Whatever the case, though, a judge’s ruling will relate to a matter that is at issue between the parties coming before the court.
In most instances, that is.
We report today on a very interesting case in which a family law hearing judge simply weighed in on a matter that was not raised by either parent before him. The judge summarily issued an order on the spot that has materially modified family circumstances and resulted in an appeal requesting a reversal of his ruling.
In a routine custody hearing in which the education of a couple’s children was not an issue, a guardian ad litem instantly made it one with her surprising pronouncement that she had a “gut feeling” about the children’s home schooling program. She questioned whether learning at home was optimal for promoting the kids’ socialization skills.
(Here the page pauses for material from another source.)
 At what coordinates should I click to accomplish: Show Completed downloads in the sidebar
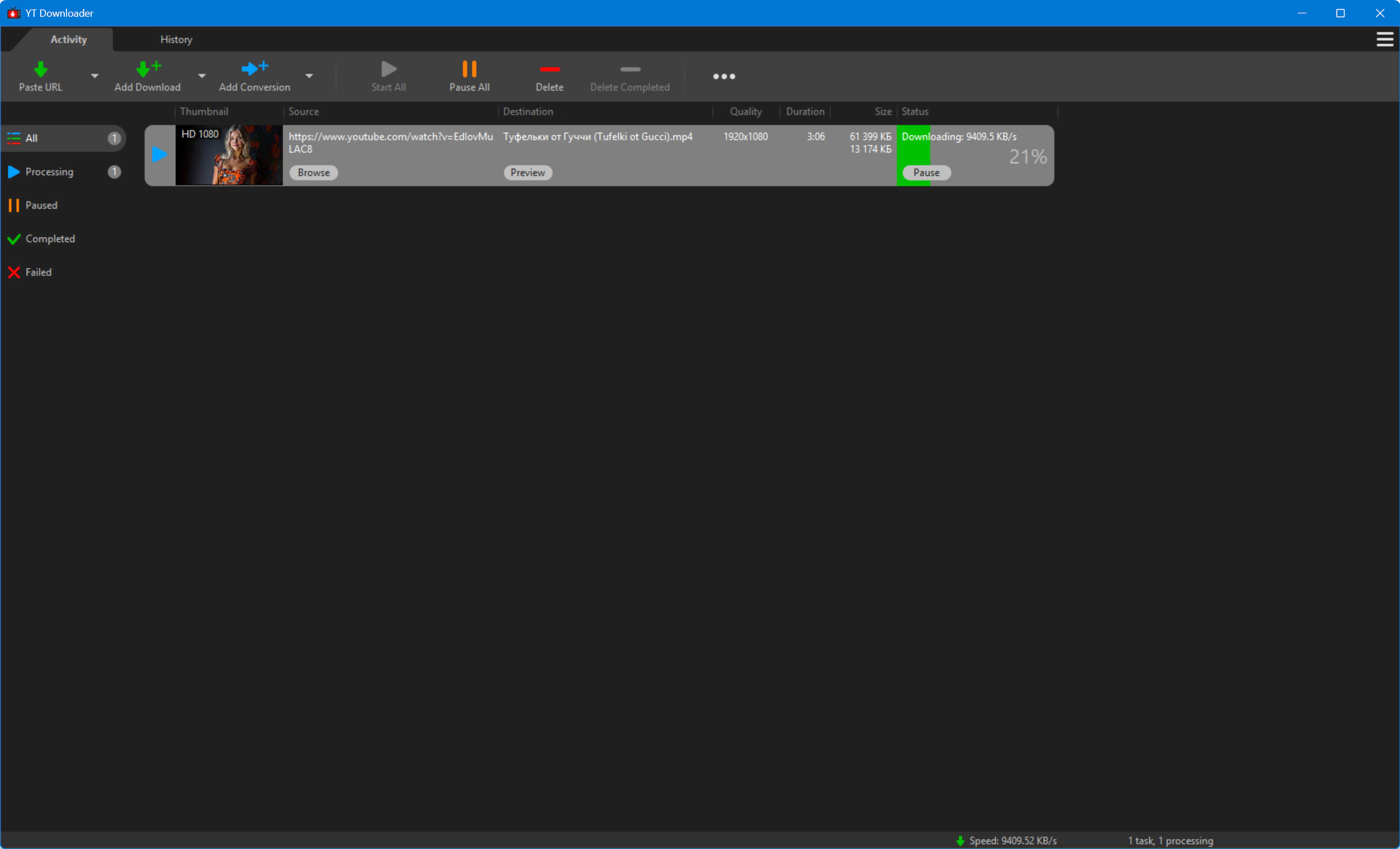50,238
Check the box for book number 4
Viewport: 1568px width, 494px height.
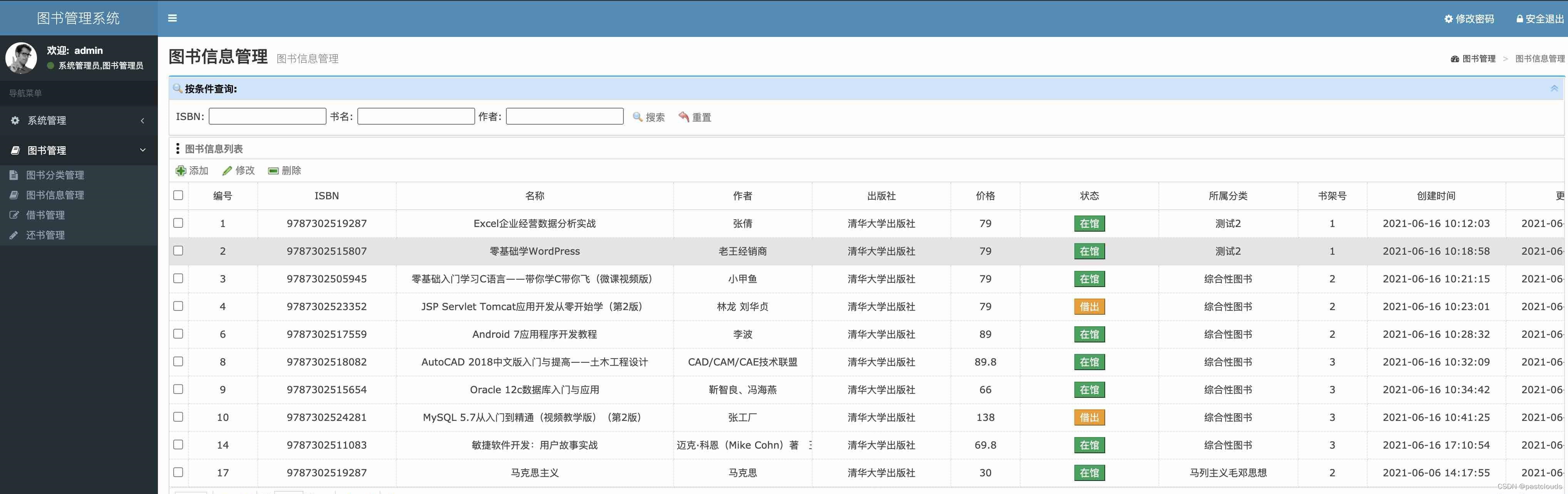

The judge heartily weighed in, reportedly lecturing the mother and ultimately issuing a ruling ordering that the children be enrolled in public classes. They are presently in public school and apparently unhappy with the change.
The case is now on appeal. One strong critic of the ruling is the Home School Legal Defense Association, which has filed a friend-of-the-court brief in the matter.
Home schooling is legal in Florida and throughout much of the country as an alternative to public schools, provided that a program meets certain requirements set forth by public officials.